* **EXERCISE DETAILS**:
Copy out the items below exactly, starting with the line that contains "This screenshot has width=832, height=836." and ending with the line that contains "I want to click on the static", both of those lines included.

* **EXTRACTED RECORDS**:
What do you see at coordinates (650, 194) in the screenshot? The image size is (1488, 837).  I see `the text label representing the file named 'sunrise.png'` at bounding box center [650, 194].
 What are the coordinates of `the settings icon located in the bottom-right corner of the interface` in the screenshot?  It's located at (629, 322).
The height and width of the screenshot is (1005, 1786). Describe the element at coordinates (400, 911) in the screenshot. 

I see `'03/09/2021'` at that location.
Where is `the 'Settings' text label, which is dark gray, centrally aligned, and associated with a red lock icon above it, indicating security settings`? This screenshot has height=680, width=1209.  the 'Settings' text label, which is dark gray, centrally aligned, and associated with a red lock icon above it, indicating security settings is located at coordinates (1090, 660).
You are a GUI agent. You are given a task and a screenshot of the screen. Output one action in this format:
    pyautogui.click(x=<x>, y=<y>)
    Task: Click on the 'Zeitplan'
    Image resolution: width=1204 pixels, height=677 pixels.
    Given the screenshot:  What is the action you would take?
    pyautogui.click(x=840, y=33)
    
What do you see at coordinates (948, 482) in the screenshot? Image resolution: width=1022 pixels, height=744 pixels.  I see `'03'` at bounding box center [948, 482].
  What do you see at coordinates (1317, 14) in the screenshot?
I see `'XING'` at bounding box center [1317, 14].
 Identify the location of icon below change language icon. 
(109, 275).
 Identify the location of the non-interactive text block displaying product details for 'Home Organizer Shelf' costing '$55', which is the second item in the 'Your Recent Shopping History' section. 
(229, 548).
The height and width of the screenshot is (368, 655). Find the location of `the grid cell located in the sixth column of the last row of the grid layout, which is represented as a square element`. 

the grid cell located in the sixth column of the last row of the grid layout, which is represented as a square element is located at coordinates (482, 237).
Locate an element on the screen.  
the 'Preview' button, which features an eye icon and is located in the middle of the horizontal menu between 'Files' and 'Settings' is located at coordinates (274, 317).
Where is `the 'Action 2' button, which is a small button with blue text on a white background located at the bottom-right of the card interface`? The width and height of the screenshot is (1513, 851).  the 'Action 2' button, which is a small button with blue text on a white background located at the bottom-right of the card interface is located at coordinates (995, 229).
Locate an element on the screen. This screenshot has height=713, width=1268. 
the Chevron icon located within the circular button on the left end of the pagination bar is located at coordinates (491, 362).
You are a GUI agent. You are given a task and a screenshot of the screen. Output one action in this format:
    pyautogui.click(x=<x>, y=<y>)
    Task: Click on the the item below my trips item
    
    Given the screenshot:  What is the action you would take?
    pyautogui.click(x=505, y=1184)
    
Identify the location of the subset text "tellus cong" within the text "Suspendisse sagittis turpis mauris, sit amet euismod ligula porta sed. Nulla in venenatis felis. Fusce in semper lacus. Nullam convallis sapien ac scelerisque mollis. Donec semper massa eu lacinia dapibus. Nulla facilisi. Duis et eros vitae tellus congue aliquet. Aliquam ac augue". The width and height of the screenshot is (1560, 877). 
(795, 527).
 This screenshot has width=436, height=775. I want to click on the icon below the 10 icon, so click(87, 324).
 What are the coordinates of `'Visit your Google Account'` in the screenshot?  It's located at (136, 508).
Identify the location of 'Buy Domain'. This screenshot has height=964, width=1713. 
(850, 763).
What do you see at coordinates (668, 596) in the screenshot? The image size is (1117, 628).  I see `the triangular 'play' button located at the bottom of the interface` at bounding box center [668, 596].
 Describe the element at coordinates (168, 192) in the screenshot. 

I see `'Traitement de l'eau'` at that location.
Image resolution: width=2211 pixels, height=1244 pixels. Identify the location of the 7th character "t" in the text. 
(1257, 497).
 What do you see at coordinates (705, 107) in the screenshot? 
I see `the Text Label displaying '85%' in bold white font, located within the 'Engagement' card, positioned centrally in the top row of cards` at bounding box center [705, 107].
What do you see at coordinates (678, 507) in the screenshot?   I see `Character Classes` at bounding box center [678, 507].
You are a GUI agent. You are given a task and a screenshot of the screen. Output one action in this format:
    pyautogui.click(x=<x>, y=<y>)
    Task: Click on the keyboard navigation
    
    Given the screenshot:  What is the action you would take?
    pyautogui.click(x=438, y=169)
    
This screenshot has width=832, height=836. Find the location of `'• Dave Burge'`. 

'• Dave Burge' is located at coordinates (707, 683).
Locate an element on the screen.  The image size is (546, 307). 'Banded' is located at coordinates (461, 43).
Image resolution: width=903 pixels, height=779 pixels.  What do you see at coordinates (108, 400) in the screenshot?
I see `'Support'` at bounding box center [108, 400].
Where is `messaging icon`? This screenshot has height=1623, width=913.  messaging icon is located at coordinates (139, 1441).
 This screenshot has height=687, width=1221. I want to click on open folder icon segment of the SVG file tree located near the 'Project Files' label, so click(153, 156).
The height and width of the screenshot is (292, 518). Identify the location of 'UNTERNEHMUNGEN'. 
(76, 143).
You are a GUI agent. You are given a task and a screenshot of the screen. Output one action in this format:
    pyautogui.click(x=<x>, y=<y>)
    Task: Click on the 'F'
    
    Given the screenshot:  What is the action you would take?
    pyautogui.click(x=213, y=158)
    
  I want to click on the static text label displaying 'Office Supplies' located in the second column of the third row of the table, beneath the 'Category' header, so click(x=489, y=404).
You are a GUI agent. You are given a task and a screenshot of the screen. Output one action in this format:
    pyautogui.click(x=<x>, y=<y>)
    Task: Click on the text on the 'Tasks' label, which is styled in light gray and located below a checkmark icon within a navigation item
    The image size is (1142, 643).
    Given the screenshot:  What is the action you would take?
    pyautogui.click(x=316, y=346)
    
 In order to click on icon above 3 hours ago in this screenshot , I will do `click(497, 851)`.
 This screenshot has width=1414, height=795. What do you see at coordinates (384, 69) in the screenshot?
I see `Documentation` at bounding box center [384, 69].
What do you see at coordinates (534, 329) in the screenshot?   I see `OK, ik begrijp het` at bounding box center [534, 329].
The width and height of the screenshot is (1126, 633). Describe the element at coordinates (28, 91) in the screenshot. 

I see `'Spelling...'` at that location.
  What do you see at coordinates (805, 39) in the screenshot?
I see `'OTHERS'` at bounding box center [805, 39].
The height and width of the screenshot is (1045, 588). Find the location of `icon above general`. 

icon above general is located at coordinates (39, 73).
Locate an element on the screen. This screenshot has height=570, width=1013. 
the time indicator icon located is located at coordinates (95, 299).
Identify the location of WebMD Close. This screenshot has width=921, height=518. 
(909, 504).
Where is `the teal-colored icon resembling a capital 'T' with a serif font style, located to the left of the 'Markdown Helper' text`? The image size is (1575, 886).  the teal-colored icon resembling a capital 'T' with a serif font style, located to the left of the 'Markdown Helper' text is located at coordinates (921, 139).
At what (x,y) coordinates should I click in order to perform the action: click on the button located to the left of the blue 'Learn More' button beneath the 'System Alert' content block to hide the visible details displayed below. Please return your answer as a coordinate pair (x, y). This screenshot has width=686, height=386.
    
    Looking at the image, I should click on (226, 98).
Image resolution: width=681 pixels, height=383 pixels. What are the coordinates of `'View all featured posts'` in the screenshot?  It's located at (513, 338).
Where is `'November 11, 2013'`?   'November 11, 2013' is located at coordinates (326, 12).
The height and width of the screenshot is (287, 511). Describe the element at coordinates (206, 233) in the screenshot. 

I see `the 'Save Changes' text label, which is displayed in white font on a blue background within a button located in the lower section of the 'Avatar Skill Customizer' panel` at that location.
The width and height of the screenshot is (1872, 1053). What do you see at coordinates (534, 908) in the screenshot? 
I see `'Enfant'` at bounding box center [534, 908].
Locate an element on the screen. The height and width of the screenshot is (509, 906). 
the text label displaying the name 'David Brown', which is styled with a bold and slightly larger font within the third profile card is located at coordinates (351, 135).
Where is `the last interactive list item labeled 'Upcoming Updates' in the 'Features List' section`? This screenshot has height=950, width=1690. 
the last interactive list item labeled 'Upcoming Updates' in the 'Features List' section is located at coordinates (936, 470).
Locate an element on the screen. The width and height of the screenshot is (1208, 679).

* **WRITTEN ANSWER**:
This screenshot has width=832, height=836. Find the location of `'• Dave Burge'`. 

'• Dave Burge' is located at coordinates (707, 683).
Locate an element on the screen.  The image size is (546, 307). 'Banded' is located at coordinates (461, 43).
Image resolution: width=903 pixels, height=779 pixels.  What do you see at coordinates (108, 400) in the screenshot?
I see `'Support'` at bounding box center [108, 400].
Where is `messaging icon`? This screenshot has height=1623, width=913.  messaging icon is located at coordinates (139, 1441).
 This screenshot has height=687, width=1221. I want to click on open folder icon segment of the SVG file tree located near the 'Project Files' label, so click(153, 156).
The height and width of the screenshot is (292, 518). Identify the location of 'UNTERNEHMUNGEN'. 
(76, 143).
You are a GUI agent. You are given a task and a screenshot of the screen. Output one action in this format:
    pyautogui.click(x=<x>, y=<y>)
    Task: Click on the 'F'
    
    Given the screenshot:  What is the action you would take?
    pyautogui.click(x=213, y=158)
    
  I want to click on the static text label displaying 'Office Supplies' located in the second column of the third row of the table, beneath the 'Category' header, so click(x=489, y=404).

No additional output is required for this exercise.